**OBJECTIF A**
Citez mot pour mot le passage du texte sur la route et le trail qui commence par les mots contenant « Mais peut-on réussir » et se termine par « le renforcement musculaire. ».

:: TEXTE ::

Route et trail : compatibles ?

Notre propos, via les articles produits pour Lepape-info, a toujours été de ne pas cloisonner les disciplines (piste, route, trail, cross, montagne), et tout spécialement dans la formation des jeunes athlètes.
Mais peut-on réussir au meilleur niveau dans 2 spécialités qui requièrent des qualités différentes, et donc des préparations bien spécifiques ?
Nous allons voir que ça peut être le cas avec 2 athlètes féminines : la Néerlandaise Nienke Brinkman et la Mauricienne Marie Perrier.

Pour les traileurs, la préparation croisée est une chose actée, peu de coureurs nature ne se préparant qu’au moyen de la course à pied. Une grande majorité pratique le vélo de route, le VTT, le ski de fond, le ski de randonnée, le ski alpinisme… et bien entendu le renforcement musculaire.

:::
:: DONNÉES AFFICHÉES ::

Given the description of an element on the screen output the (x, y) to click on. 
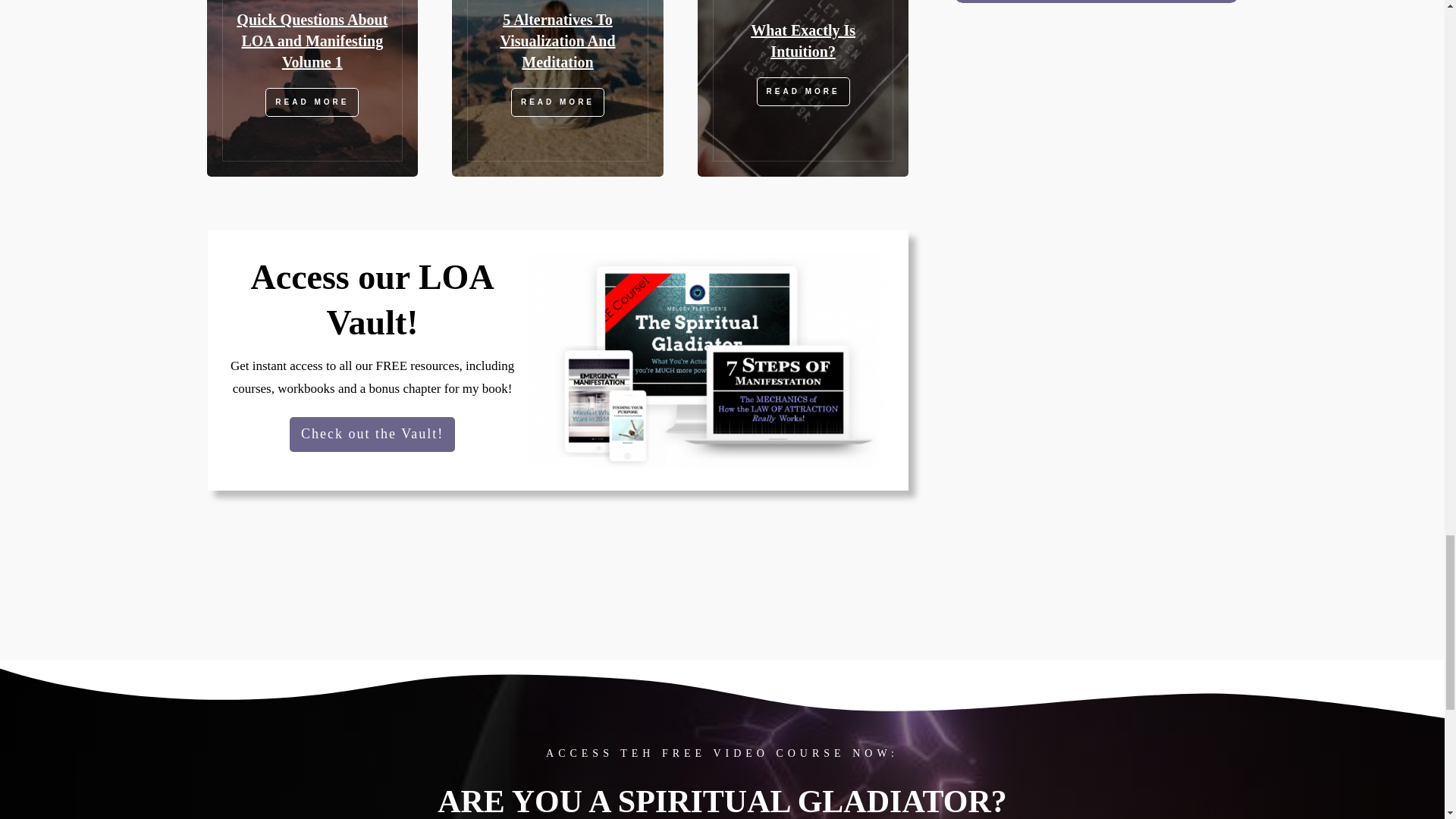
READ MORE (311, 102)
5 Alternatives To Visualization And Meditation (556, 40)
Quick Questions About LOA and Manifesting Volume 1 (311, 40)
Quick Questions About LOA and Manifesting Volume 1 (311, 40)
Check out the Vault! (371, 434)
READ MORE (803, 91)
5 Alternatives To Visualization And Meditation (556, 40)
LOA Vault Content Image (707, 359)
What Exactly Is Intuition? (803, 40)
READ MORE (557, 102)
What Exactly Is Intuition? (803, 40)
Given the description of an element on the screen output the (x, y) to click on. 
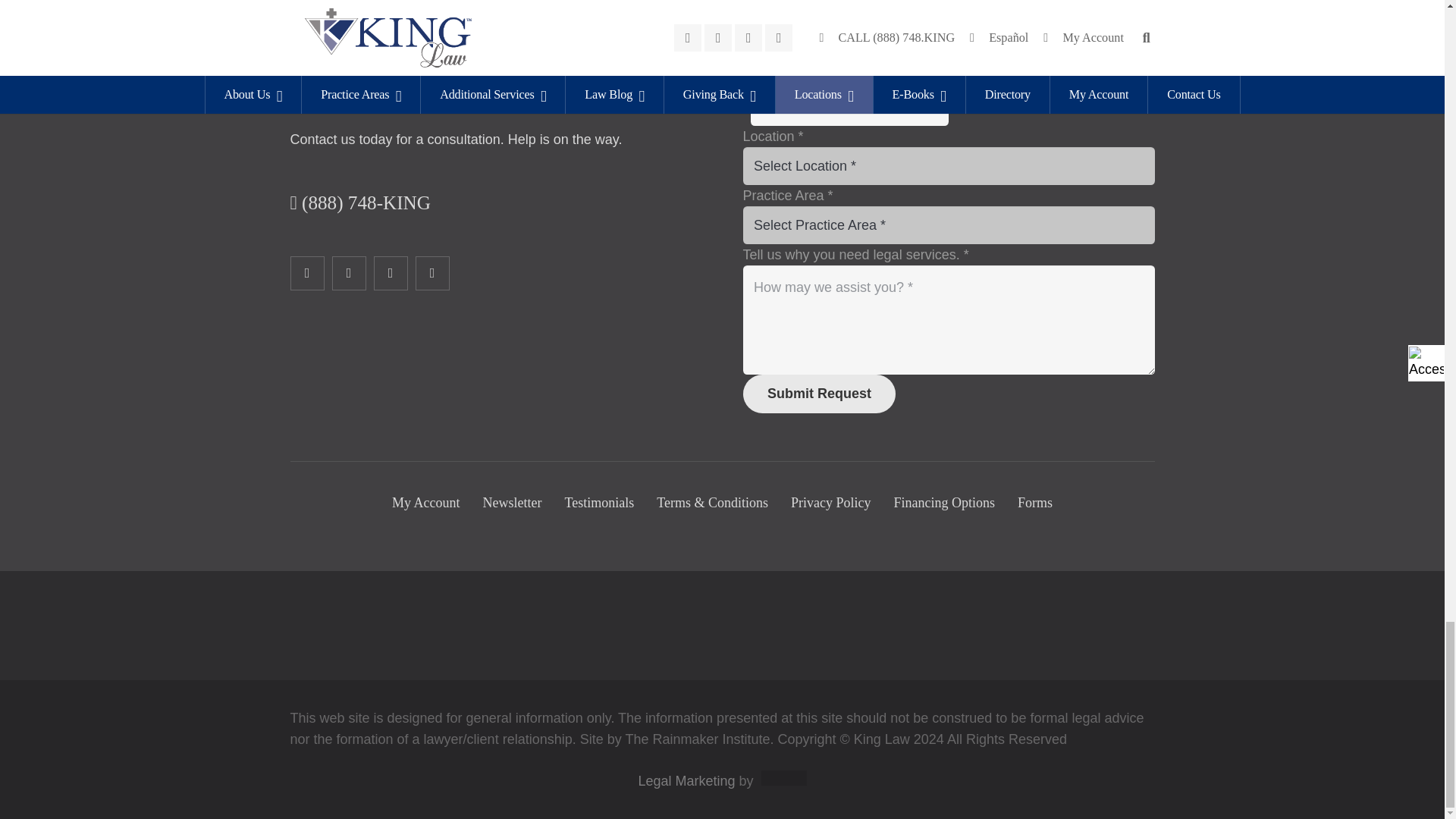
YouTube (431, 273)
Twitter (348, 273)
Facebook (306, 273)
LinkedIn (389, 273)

:::

**OBJECTIF B**
Mettez dans une liste JSON de chaînes, s'il vous plaît, la partie des enregistrements qui va de la ligne contenant « YouTube (431, 273) » jusqu'à la fin des enregistrements, ces deux bornes comprises, avec une chaîne par ligne et sans les lignes vides.

**RÉPONSE ATTENDUE A**
Mais peut-on réussir au meilleur niveau dans 2 spécialités qui requièrent des qualités différentes, et donc des préparations bien spécifiques ?
Nous allons voir que ça peut être le cas avec 2 athlètes féminines : la Néerlandaise Nienke Brinkman et la Mauricienne Marie Perrier.

Pour les traileurs, la préparation croisée est une chose actée, peu de coureurs nature ne se préparant qu’au moyen de la course à pied. Une grande majorité pratique le vélo de route, le VTT, le ski de fond, le ski de randonnée, le ski alpinisme… et bien entendu le renforcement musculaire.

**RÉPONSE ATTENDUE B**
[
  "YouTube (431, 273)",
  "Twitter (348, 273)",
  "Facebook (306, 273)",
  "LinkedIn (389, 273)"
]